We have been keeping track how safe our panel of consumers feel at the idea of going out into hospitality venues, and the most recent results show that despite UK Covid case numbers going up, consumers confidence is the highest it’s been since tracking began a year ago. The average safety score is now 8.34 out of 10. This figure was 7.9 in September, 7.19 in July, and has been slowly increasing since October 2020, when that number was only 7.07.

Confidence is highest within the Gen-Z age group (8.78), and lowest with people over 66 (7.92); from a gender perspective, women are slightly more risk-averse than men (respectively 8.27 v 8.57).

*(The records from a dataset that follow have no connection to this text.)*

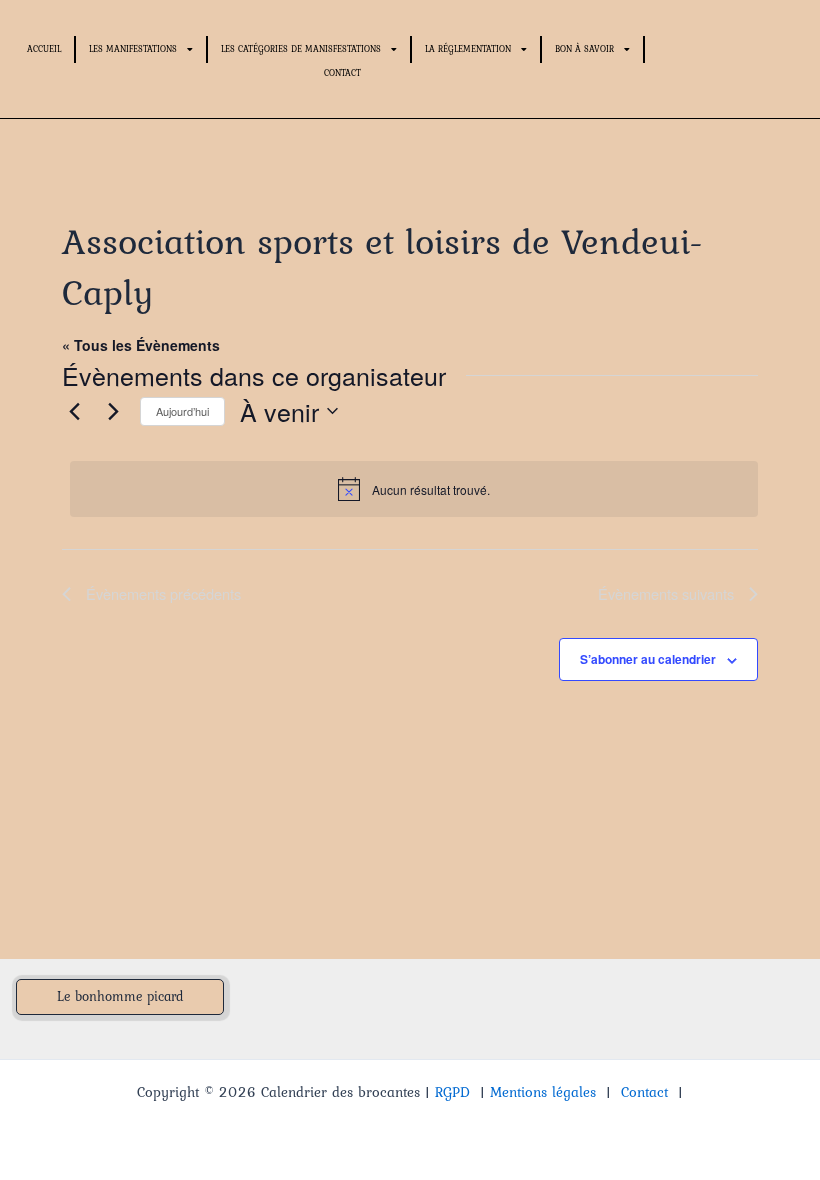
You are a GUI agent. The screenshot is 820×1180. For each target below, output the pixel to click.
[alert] (414, 489)
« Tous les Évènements (141, 345)
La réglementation (468, 48)
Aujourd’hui (182, 411)
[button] (120, 997)
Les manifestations (133, 48)
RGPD (452, 1092)
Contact (342, 72)
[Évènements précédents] (74, 411)
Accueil (44, 48)
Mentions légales (543, 1092)
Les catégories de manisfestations (301, 48)
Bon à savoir (584, 48)
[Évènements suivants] (113, 411)
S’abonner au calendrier (648, 659)
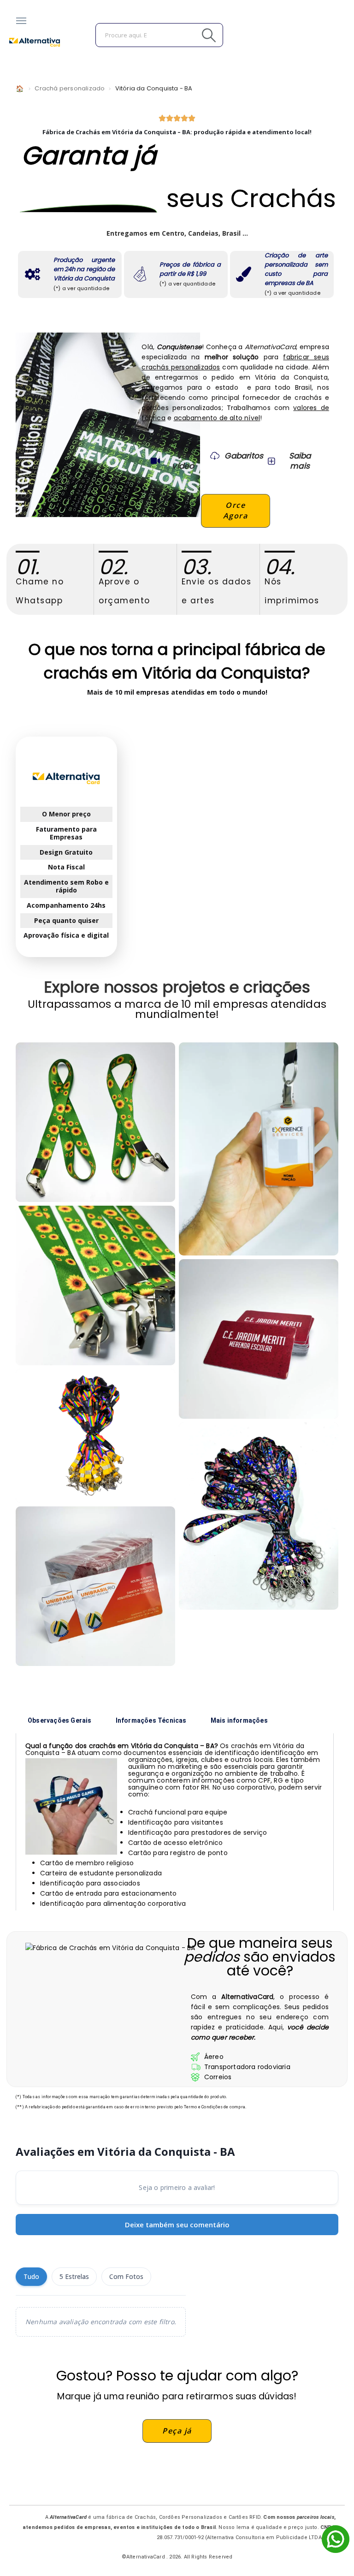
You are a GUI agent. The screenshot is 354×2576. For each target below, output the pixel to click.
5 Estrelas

Sustainability is becoming increasingly important to consumers, and climate awareness is already having an effect on what people perceive to be luxury (or what they choose to spend on). We can already see an impact on the grocery sector, where people are more likely to opt for a local farm shop, rather than the premium supermarket. With hospitality, sustainability could become a key differentiator and selling point for brands, as people make choices more carefully, but for now, consumers are happy to pursue traditional luxury experiences, such as Michelin star restaurants and 5-star hotels.

Consumers are experiencing a certain element of guilt associated with excessive packaging, when it comes to buying goods, and this may have had an impact on why customers (especially in older age groups) choose to spend on experiences. Hopefully this will result in an increase in revenue within the sector, as hospitality takes a bigger share of consumer disposable income.